What is the Ideal Study Environment?

An enabler of better learning is improving a student’s STUDYING ENVIRONMENT. The area that students use for schoolwork has a big influence on their “work flow”, or the state of mind where they are totally immersed in the current task. Here are 5 areas to consider altering to help students design the optimal study environment.

(1) Location: The studying location can reduce the friction involved in getting into your work by giving you easy access to the tools and resources you may need. It is helpful to have a dedicated spot that has all the items needed for homework or other school tasks. Having a large flat surface with pens/pencils, scrap paper, calculators, books, and a comfortable chair can reduce the interruptions that stop the “work flow.”

However, when studying for tests, some studies suggest that switching up the study environment helps your brain create multiple associations with the same material, thus increasing the chances of remembering that information. Try studying in different areas of the house on the days leading up to a test. 

(2) Study Music/Sound: Some people think listening to music while studying it hurts your concentration, others think it helps. For me, it definitely increases my concentration and lowers my ability to get distracted.

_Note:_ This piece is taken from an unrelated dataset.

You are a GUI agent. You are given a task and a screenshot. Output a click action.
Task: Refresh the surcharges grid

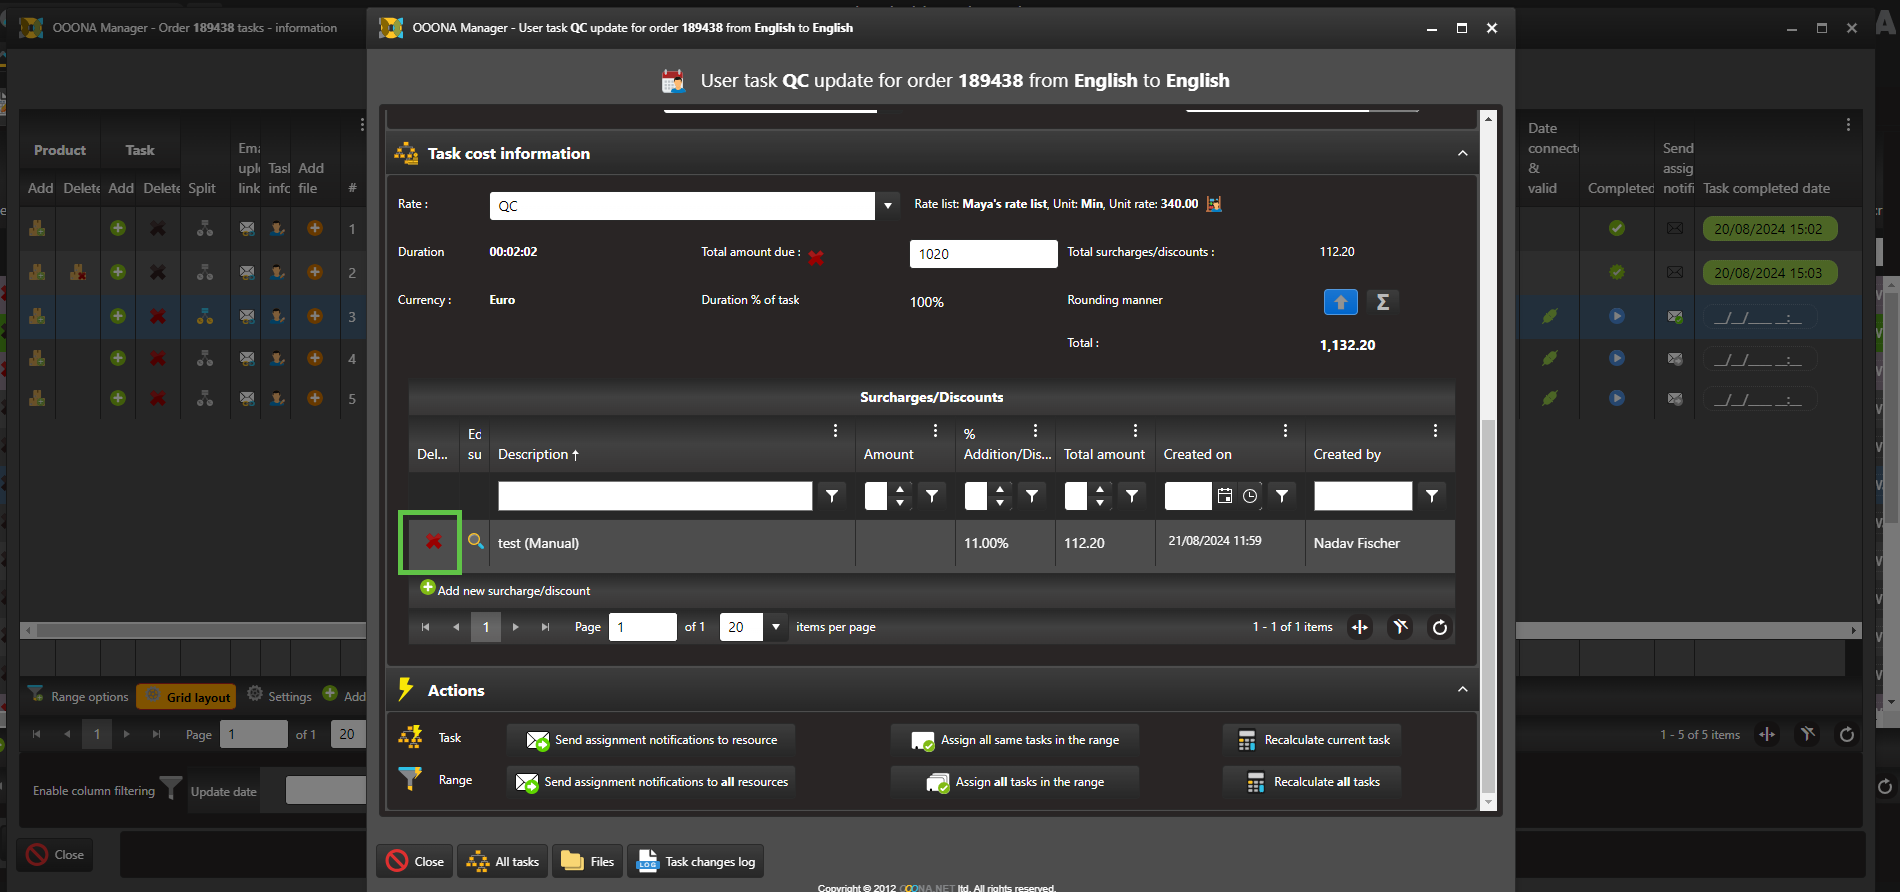[1439, 627]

However, the type of music I prefer depends on the type of work I’m doing. When it comes to writing, reading, critical thinking, or studying, I like calm, instrumental (no words) music or ambient nature sounds (rain, waves, wind). This helps block out other sound distractions and keeps me in my “work flow”. Help your student experiment with different types of music to see what works best for them. I also recommend using noise cancelling headphones. 

(3) Distractions: Distractions are the biggest threat to effective studying. Anything that will pull you out of your “work flow” will limit your effectiveness and productivity. Try to help your student set up an environment that get them away from the things that will interrupt their studying time. This includes friends, siblings, pets, and even parents! ☺

(4) Technology Distractions: Technology distractions are the biggest risk to “work flow” in today’s world. This includes the internet, cell phones, tablets, and TVs.

For the internet, there are some great apps that can block certain time-wasting websites. Also, I suggest your student’s study location be free from phones and TVs. This will limit their need to want to constantly check for messages and news.

(5) Timing: It has been shown that studying and doing homework for 25-30 minute spurts actually enhances productivity. After that time, take a short 5-minute break (take a walk, get a glass of water, do some jumping jacks) and get back to it for another 25-30 minutes and repeat until you complete your task.